Network Anomaly Detection | Stanley Southwick

Overview

Built a full production ML pipeline for network intrusion detection on the CICIDS2017 dataset — 2.83M labelled flows, 15 attack classes, 48 features after preprocessing.

The core model is an XGBoost classifier (macro F1 = 0.9036) trained with sample weights to handle class imbalance without distorting the data distribution. An Isolation Forest, trained exclusively on benign traffic, acts as a novelty gate — flagging out-of-distribution flows before XGBoost classifies them.

The pipeline runs end-to-end in production: a FastAPI inference API with four endpoints is containerised with Docker, pushed to AWS ECR, and deployed on ECS Fargate. GitHub Actions handles CI/CD — a push to main triggers a full rebuild and redeploy. Model artifacts are stored in S3 and pulled at startup via boto3. Runtime drift is monitored per feature using KS tests, logged to MLflow.

2.83M Labelled flows

0.9036 XGBoost macro F1

15 Attack classes

Pipeline

01 Preprocessing

Ingests 8 CICIDS2017 CSVs, drops zero-variance, duplicate, and high-correlation features, fits a StandardScaler, and exports feature_names.json and scaler.pkl to artifacts/. 79 raw features reduced to 48.

02 Training

XGBoost classifier trained with sample-weight class balancing (chosen over SMOTE to preserve the true data distribution). Isolation Forest trained exclusively on BENIGN traffic — its role is novelty detection, not classification.

03 Ensemble

Isolation Forest gates incoming flows — anomalous flows are passed to XGBoost for attack classification; non-flagged flows bypass IF entirely. All runs logged to MLflow for experiment tracking and comparison.

04 Inference API

FastAPI application exposing four endpoints: /predict/classify, /predict/anomaly, /predict/ensemble, /predict/batch. Model artifacts pulled from AWS S3 at startup via boto3. Interactive docs at /docs.

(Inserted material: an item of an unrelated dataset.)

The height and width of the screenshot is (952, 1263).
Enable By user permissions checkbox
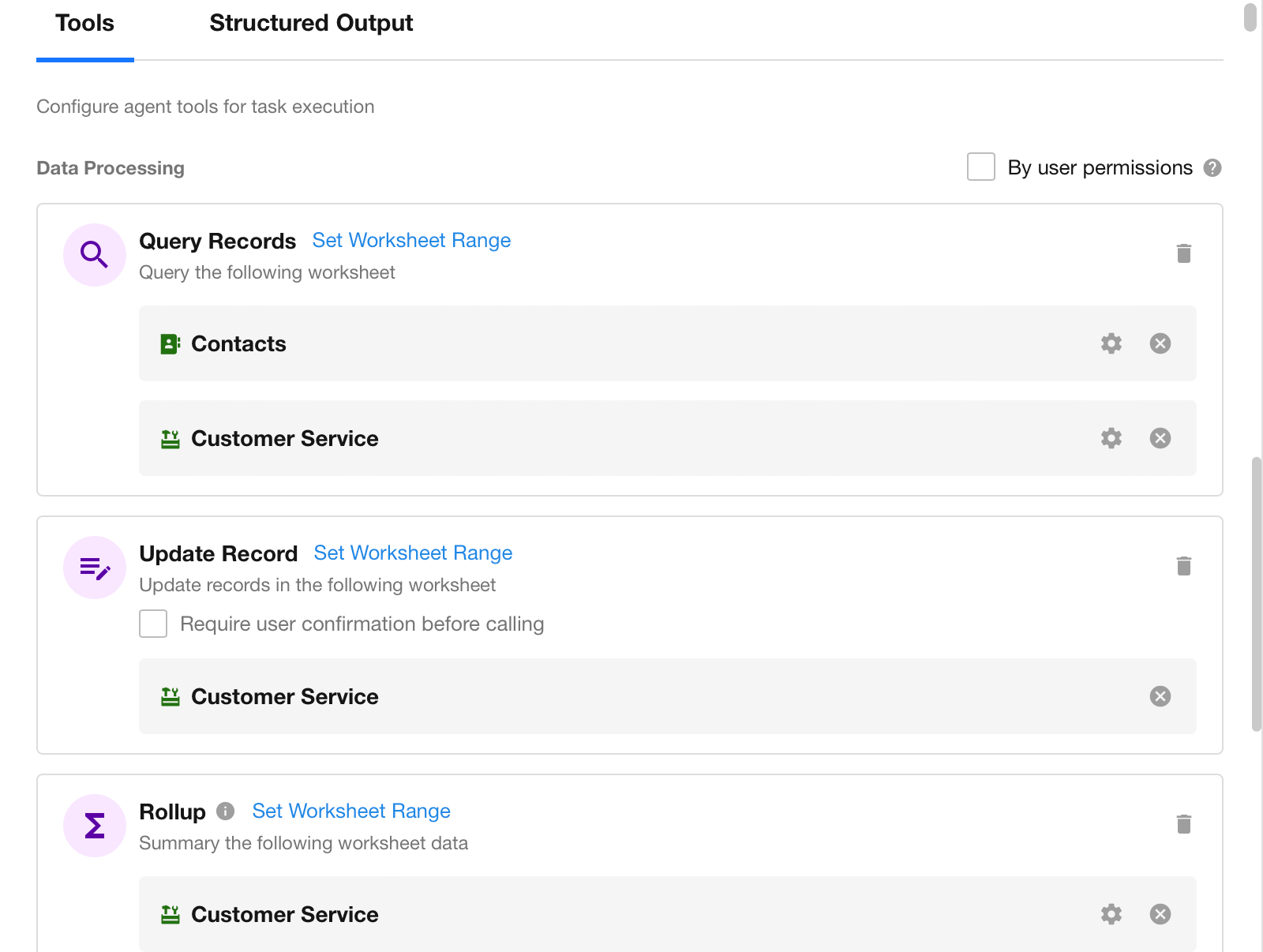tap(980, 167)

05 CI/CD & Drift Monitoring

GitHub Actions pipeline: push to main → Docker build → push to AWS ECR → ECS Fargate redeploy. drift.py computes per-feature Kolmogorov–Smirnov statistics against the training distribution at runtime. KS > 0.5 triggers a high-drift alert; results logged to MLflow.

Model Performance

Model	Approach	Macro F1
Random Forest v1	SMOTE oversampling	0.8785
Random Forest v2	class_weight='balanced'	0.8696
Keras DNN	Categorical cross-entropy	0.3371
XGBoost	Sample weights (production)	0.9036
Isolation Forest	BENIGN-only novelty detection	—
IF → XGBoost Ensemble	Novelty gate + classifier	0.87*

* Ensemble F1 is lower than standalone XGBoost by design — IF gates traffic that XGBoost was never trained on. The ensemble's value is breadth of detection, not benchmark maximisation.

Design Decisions

Sample weights over SMOTE

SMOTE introduces synthetic samples that can distort minority-class decision boundaries. Sample weights rebalance training without touching the data distribution — preferable for production where inference runs on raw flows.

No log1p transformation

Tree-based models are invariant to monotonic feature transformations. Log1p was evaluated and deliberately dropped; the notebooks document this with supporting evidence.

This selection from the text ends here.